13years, now that you have read all the responses, what is YOUR response? It would be interesting to hear your thoughts on what you have read.

*cricket noise*

Since you haven't had sex that means you have no kids so get out now!! you are still young enough to have a normal sex filled regular life with someone new, your current situation will not change or get better. I understand that you love him and he is your best friend so if you don't want to leave you might want to consider getting a friend. Best of luck to you

Hello 13yearsandcounting,

This is my first post. I can certainly identify with what you are going through. Although my story has different twists to it, the results are similar.

I have been married 42 years to a woman I met when we were both 13 years old ( I had a mad crush on her, she didn’t know I existed). After a period of separation we were re-introduced through my sister during my senior year in high school. We married at 19 years of age.

In my case the approach to sex was just the opposite. We engaged in sex at the outset. It was frequent and wonderful. After marriage (1971) however, sex became gradually and increasingly, less frequent, slowly dwindling until in 1989, sex ceased altogether. Over those years I have engaged in two affairs and had tried to satisfy my desire for intimacy through close (without sex) relationships with other women to meet my needs for intimacy.

There were some medical issues my wife faced that impacted her reproductive system in 1989. Being the dutiful husband I felt it best to be patient believing things would get better, they never did. Physically, over the years, my wife has let her appearance become progressively worse to the point I no longer find her unattractive.

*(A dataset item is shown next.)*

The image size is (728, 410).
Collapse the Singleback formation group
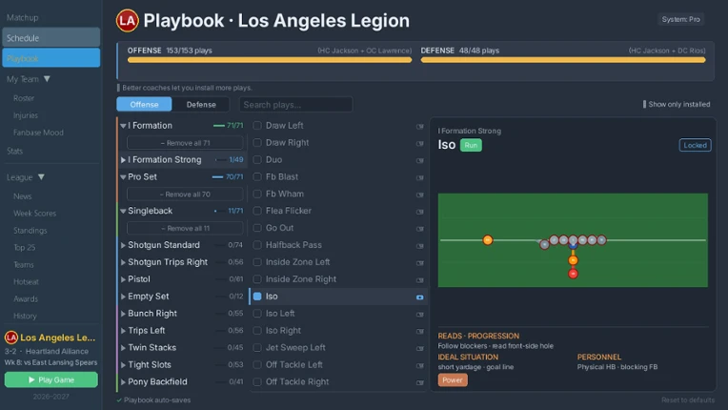123,211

Three years ago, I had what I call my Melt Down. I had arrived home after work to find her looking horribly unkept, which had become a routine with her. At that moment I came to the realization that all the years of hoping things would get better were for nothing. It sucked the life out of me. But the weird thing is I didn’t realize what was wrong with me. I mean, I knew it had something to do with my marriage, but I couldn’t put my finger on just what it was that was troubling me. It was as though my whole life had been turned upside down. Suddenly, all the things I believed to be true about life, seemed like a big lie. Immediately I decided to enter therapy to try and discover why I felt so lost and lifeless.

Three years later I have come to realize a few things I wish to share with you in hopes it may provide you with some insight or direction (yeah, I know, 3 years, I am kinda slow, it takes time for us to heal).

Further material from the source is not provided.